Just say no.
Not even once.
DARE to keep kids off drugs and alcohol.
The problem with these anti-drug slogans is twofold: 1) their simplicity belies the complexity of the problem; and 2) they focus on the drug/the substance/the action when the real issue is the person.
It isn't simple.
The first point is pretty obvious. If addiction were simple, it wouldn’t be an epidemic. If telling kids, “Don’t do it” or showing them the consequences of their actions were enough, wouldn’t every parent be in possession of a foolproof plan? Would 25% of high school seniors report using illegal drugs in the past 30 days and 33% report using alcohol? Would internet pornography be a $3 billion business? And, if ending addiction were as simple as just saying no, would 1 in 4 US deaths be attributed to illicit drugs, tobacco and alcohol? (National Institute on Drug Abuse)
No, addiction and its cure are far from simple. But you know that, so let’s move on to the really BIG misconception about addiction: Focusing on sobriety – removing the substance or behavior from a person’s life - will lead to recovery. It won’t.
That isn’t to say that sobriety isn’t important. Because it is. UGM operates clean and sober facilities in order to encourage sobriety and recovery. Removal of the substance is important; but, in and of itself, it will not bring new life.
Misconception #1: Addiction is about drugs and alcohol.
Men in UGM’s recovery program often refer to “white knuckling it" - meaning an extended period of sobriety without true life transformation. Many of our recovery residents have gone without their drug of choice for months or even years before coming to the Mission, but the desire to use remained constant and they were relying on sheer willpower to abstain. Eventually, their willpower failed them, which is what brought them to the Union Gospel Mission.
Drug and alcohol addiction is not uncommon among the homeless population. (In the 2018 Everybody Counts survey for Spokane County, 184 adults self-reported a chronic substance abuse condition.) But process addictions - or behavior addictions - are also common.

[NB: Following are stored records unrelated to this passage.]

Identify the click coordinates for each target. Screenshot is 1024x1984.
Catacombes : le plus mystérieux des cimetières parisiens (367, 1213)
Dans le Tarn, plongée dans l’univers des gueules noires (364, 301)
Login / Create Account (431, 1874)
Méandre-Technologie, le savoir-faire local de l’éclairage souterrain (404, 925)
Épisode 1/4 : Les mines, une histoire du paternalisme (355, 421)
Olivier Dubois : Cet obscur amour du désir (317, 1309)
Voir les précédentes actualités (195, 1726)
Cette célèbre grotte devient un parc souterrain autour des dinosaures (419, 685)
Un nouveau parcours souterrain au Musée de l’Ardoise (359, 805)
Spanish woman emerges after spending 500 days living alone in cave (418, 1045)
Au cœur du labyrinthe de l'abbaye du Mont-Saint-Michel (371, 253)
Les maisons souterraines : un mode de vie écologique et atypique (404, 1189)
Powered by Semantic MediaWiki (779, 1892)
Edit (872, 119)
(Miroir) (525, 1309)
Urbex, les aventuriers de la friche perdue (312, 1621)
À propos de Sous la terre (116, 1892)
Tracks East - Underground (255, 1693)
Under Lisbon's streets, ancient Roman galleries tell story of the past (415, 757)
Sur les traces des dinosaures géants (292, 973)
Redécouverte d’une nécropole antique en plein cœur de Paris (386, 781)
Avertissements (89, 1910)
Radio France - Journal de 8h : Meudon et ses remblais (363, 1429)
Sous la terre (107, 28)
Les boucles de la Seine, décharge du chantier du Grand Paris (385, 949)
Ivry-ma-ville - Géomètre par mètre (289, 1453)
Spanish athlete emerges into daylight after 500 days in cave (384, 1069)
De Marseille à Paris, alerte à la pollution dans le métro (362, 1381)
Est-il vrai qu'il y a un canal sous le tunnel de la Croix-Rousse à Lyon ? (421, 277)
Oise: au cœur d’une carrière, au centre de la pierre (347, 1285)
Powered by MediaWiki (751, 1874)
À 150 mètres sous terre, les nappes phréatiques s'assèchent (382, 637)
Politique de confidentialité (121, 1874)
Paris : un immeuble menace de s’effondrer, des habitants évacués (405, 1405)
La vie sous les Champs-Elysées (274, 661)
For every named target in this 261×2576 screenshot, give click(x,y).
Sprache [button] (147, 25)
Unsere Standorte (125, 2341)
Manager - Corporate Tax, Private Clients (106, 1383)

Process Addiction, according to processaddiction.com, “refers to compulsive behavior, such as compulsive gambling, sexual addiction, eating disorders and spending addictions…This term is often used as a blanket for any behavioral addiction which does not involve an addictive chemical. This is ironic as there are actual chemical processes which occur during the behavior which are very similar to the chemical changes which take place during substance abuse.”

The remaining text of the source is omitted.